Starring Bill Nighy. Rated 18A
While The Limehouse Golem does offer the chance to spend some time with the companionable Bill Nighy, as a police detective in 1880s London, some viewers may wonder what he and they are doing there.
He plays Insp. John Kildare, ostracized by Scotland Yard for not being, ahem, “the marrying kind”. Kildare figures he’s been handed the random string of grisly murders because he can be blamed for the Yard’s inevitable failure. That’s why he works hard to prove them wrong.
Theatrical entertainer Elizabeth Cree (Olivia Cooke) is on trial for poisoning her writer husband (Sam Reid). Although this isn’t the only time an actor has wanted to bump off a playwright, it’s significant to Kildare because Mr.
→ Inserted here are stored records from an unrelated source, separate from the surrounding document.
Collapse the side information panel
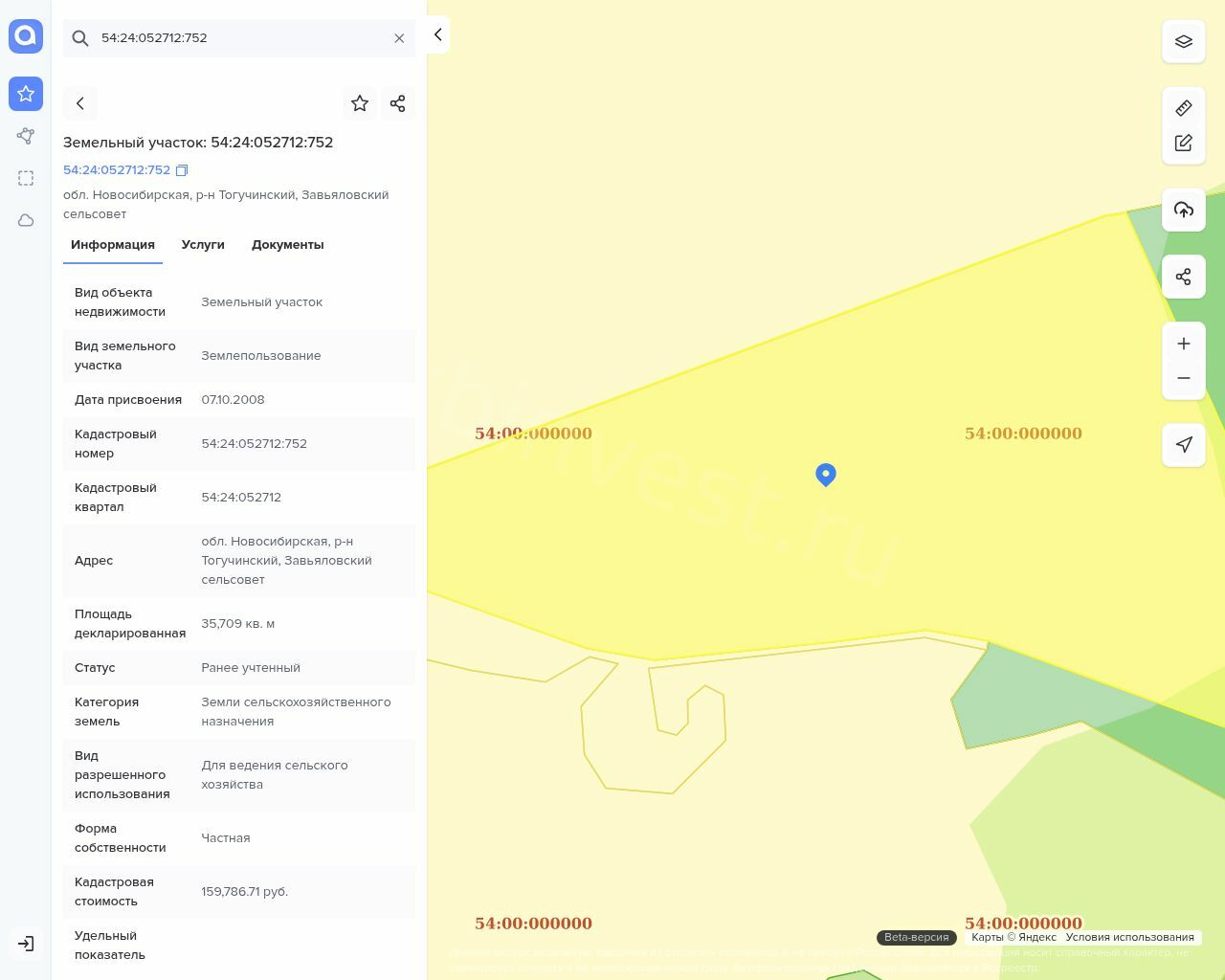The image size is (1225, 980). click(x=437, y=34)
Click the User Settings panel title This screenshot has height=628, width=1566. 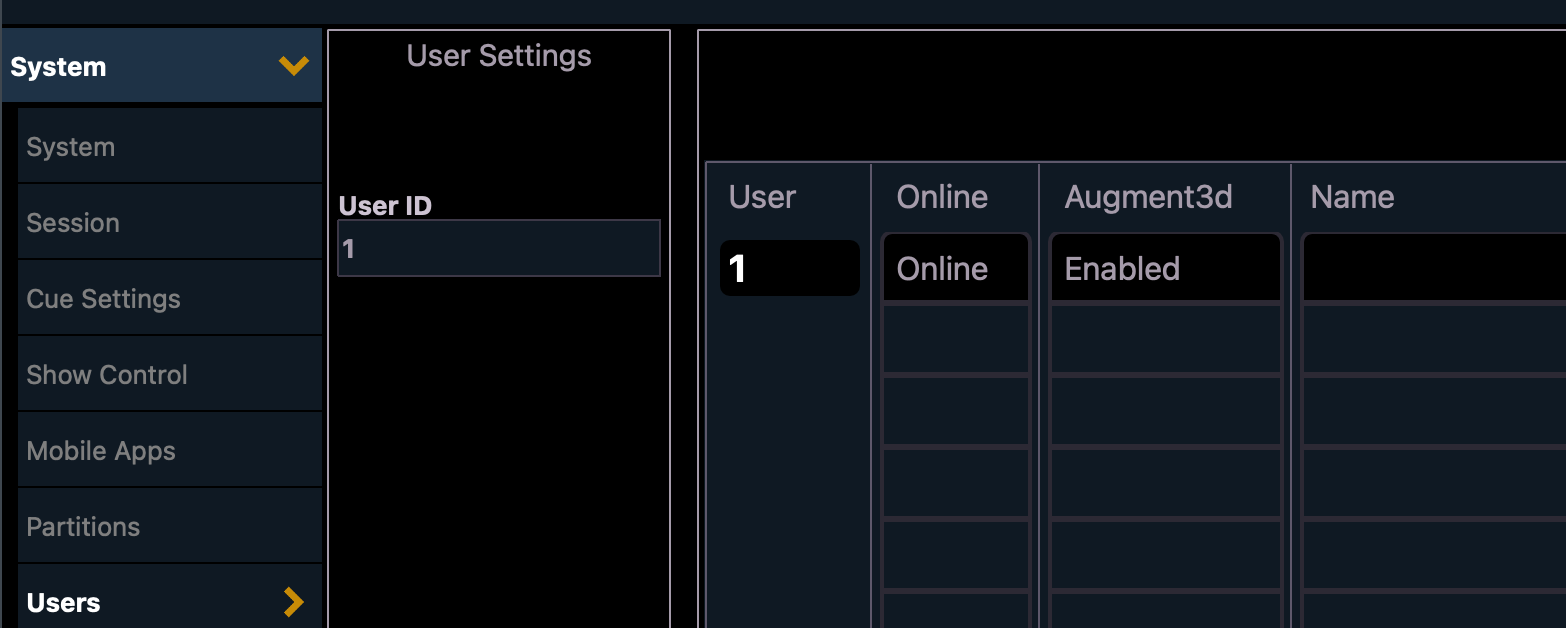pyautogui.click(x=498, y=55)
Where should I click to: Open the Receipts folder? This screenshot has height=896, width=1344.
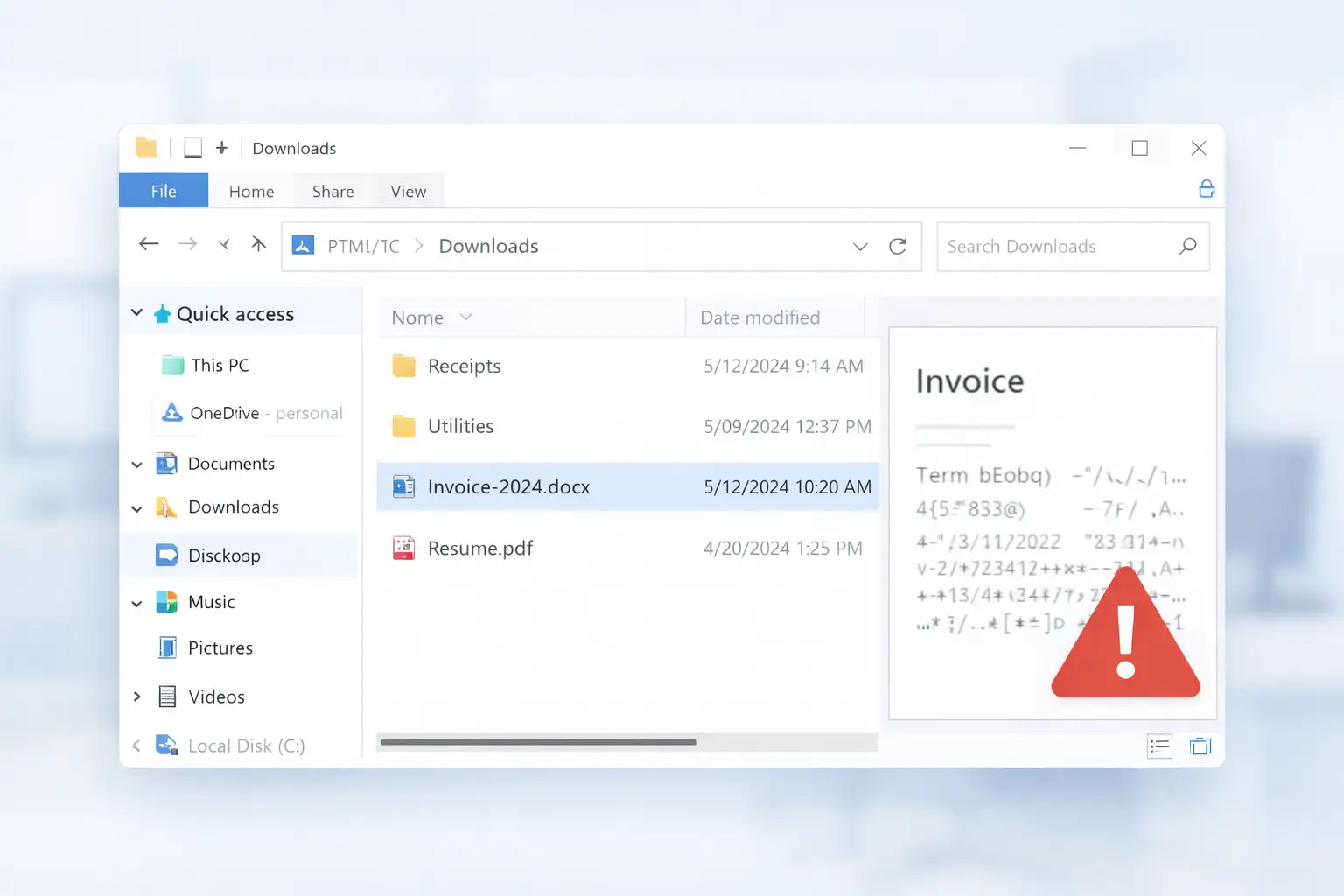pos(464,366)
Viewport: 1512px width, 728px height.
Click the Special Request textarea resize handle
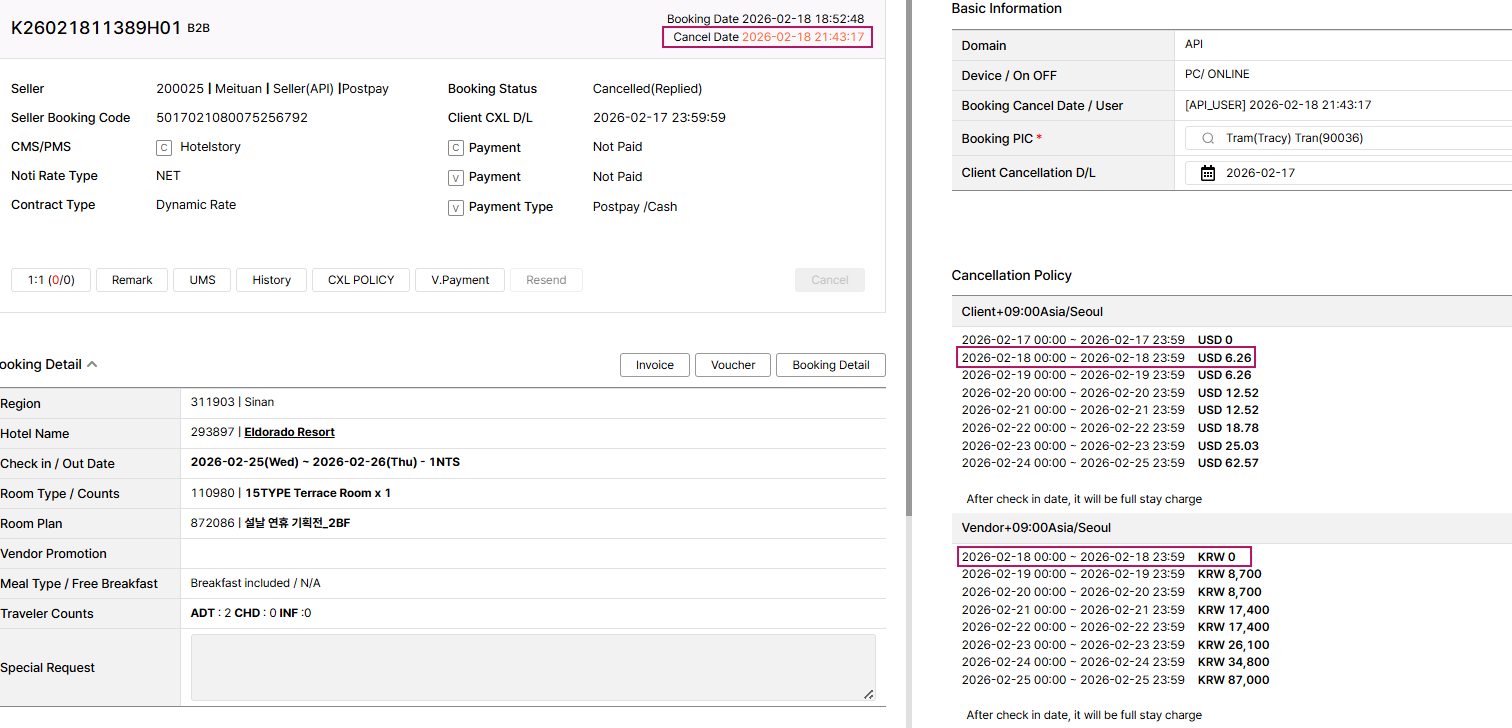[x=868, y=694]
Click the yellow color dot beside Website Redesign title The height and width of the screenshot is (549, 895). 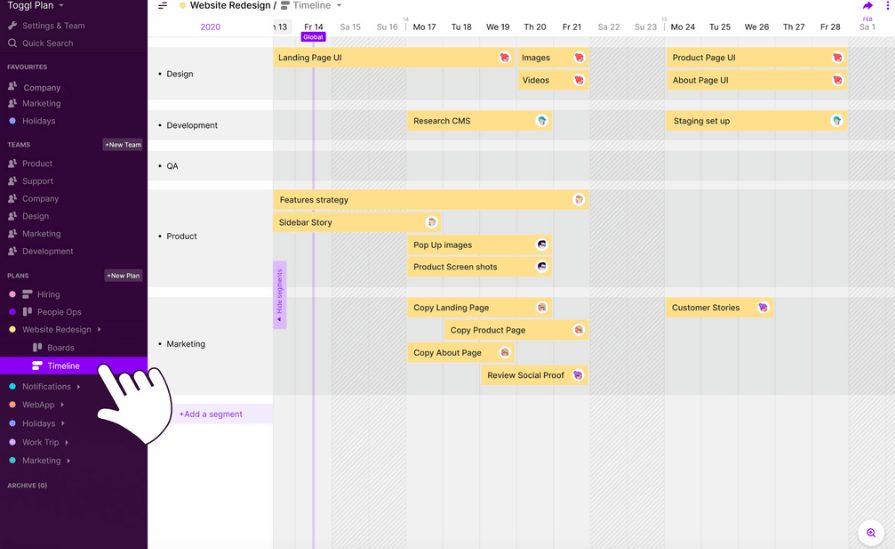(182, 6)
Cree was one of four visitors to the British Library when a weird sort of confession was penned into a volume called Murder, Considered as One of the Fine Arts. The others were real-life novelist and opiumhead George Gissing, obscure political theorist Karl Marx, and theatrical star Dan Leno.
Leno’s the man to watch. Here, the most popular music-hall performer of the time and place from which Charlie Chaplin sprang is played well by young Douglas Booth, who emphasizes the star’s androgyny. In reality, his comedy was more of the Jay Leno variety, but Florida-born director Juan Carlos Medina emphasizes the strange and the creepy, which pays off in the many grotesque imaginings of the unseen Golem’s murders. But the movie isn’t scary, while what starts as a Brit-TV period procedural increasingly shifts its focus to Lizzy Cree, working best as a showcase for the impressive versatility of Cooke, whom we know from Bates Motel and Me and Earl and the Dying Girl. Much love has been put into the theatrical scenes, but the music is so loud in the mix—not just during songs but in every passage of dialogue—that it’s impossible to follow what everyone is saying, or singing. This isn’t the sort of mystery you should need a detective to solve.